Historically it has been used for treating various mental disorders and physical ailments. Current research suggests that St. John’s Wort is useful in treating mild to moderate depression. The usefulness of St. John’s Wort as a primary treatment for anxiety has not been established. A 2005 study of the effectiveness of St. John’s Wort in treating social anxiety disorder (SAD) found that patients who took the medicine didn’t improve any more than patients who took a placebo. If you have been diagnosed with SAD, you should consult with your healthcare professional about effective primary treatment methods, such as cognitive-behavioral therapy (CBT) or selective-serotonin reuptake inhibitors (SSRIs).

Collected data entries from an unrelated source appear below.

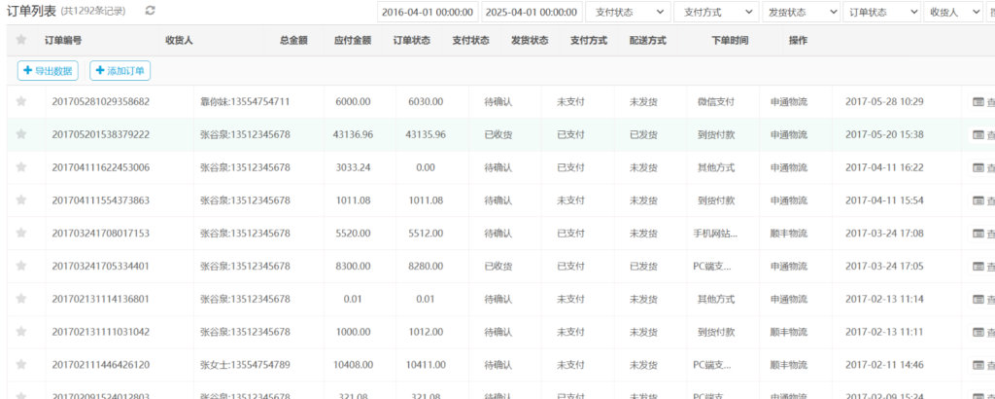Click the star icon in the table header
This screenshot has width=995, height=399.
[x=21, y=41]
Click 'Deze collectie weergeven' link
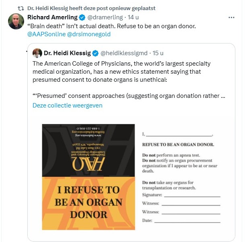245x242 pixels. (x=67, y=105)
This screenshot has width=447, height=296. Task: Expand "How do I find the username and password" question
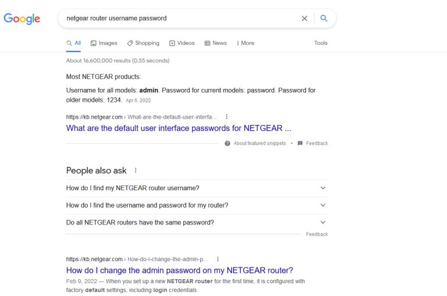pyautogui.click(x=323, y=205)
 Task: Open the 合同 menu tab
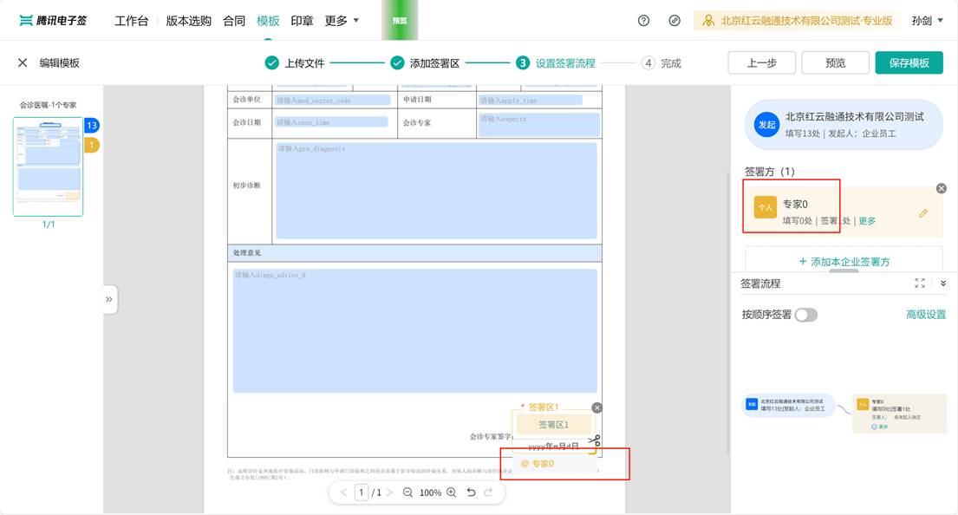pos(234,21)
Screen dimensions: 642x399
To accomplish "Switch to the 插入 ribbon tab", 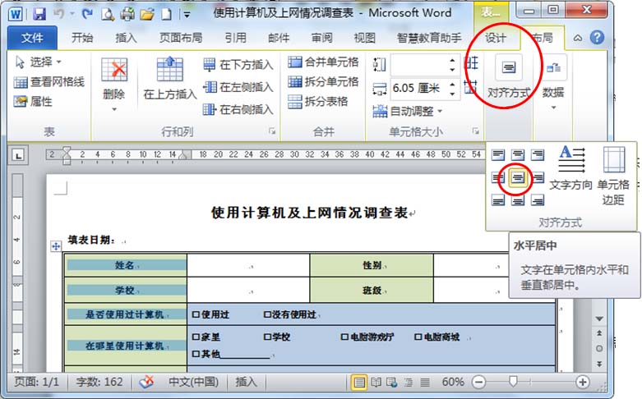I will tap(127, 38).
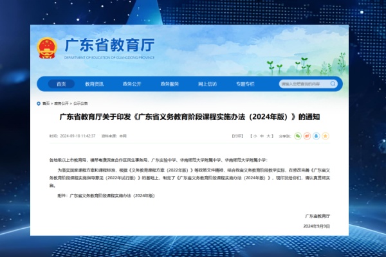The image size is (386, 257).
Task: Share article to Qzone star icon
Action: 326,136
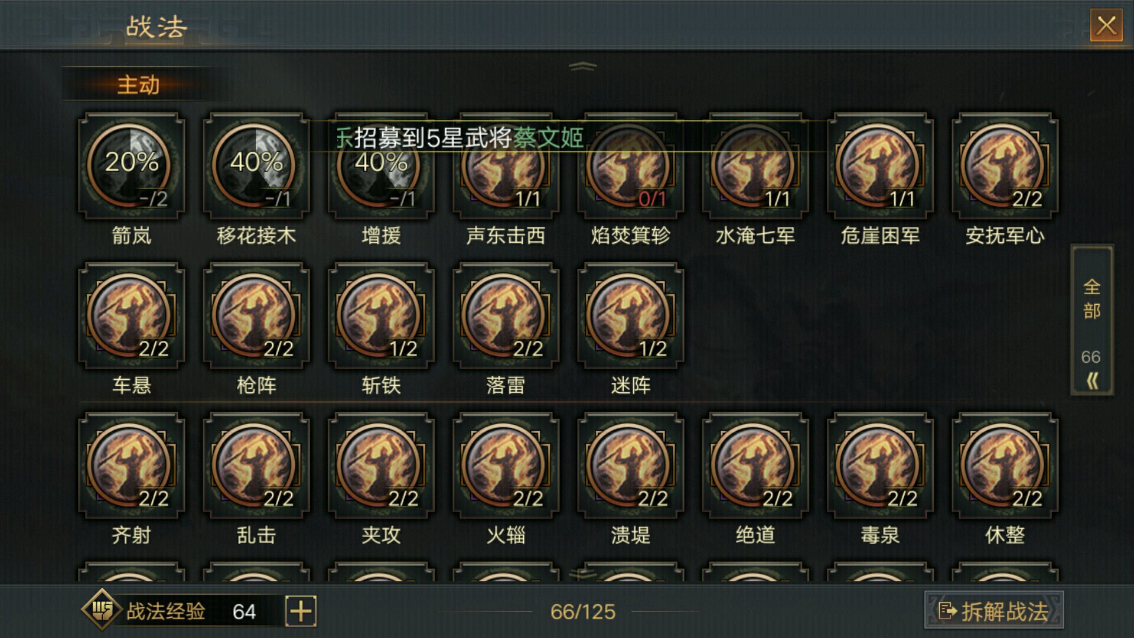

St. John’s Wort is reported to relieve anxiety and tension and to act as an antidepressant. It was once thought that hypericin interfered with the body’s production of a depression-related chemical called monoamine oxidase (MAO), but recent research has shed doubt on this claim. Research now is focusing on other constituents, such as hyperforin and flavonoids. Studies have shown St. John’s Wort extracts may exert their antidepressant actions by inhibiting the reuptake of the neurotransmitters serotonin, norepinephrine, and dopamine. The required dosage is three grams of powder per day, but it must be taken for weeks — and sometimes several months — before results are noted.

St. John’s Wort is useful for pelvic pain and cramping. According to the 1983 British Pharmacopoeia, St. John’s Wort is specifically indicated for “menopausal neuroses”: Many women who experience anxiety, depression, and other emotional disturbances during menopause may benefit from this herb’s use.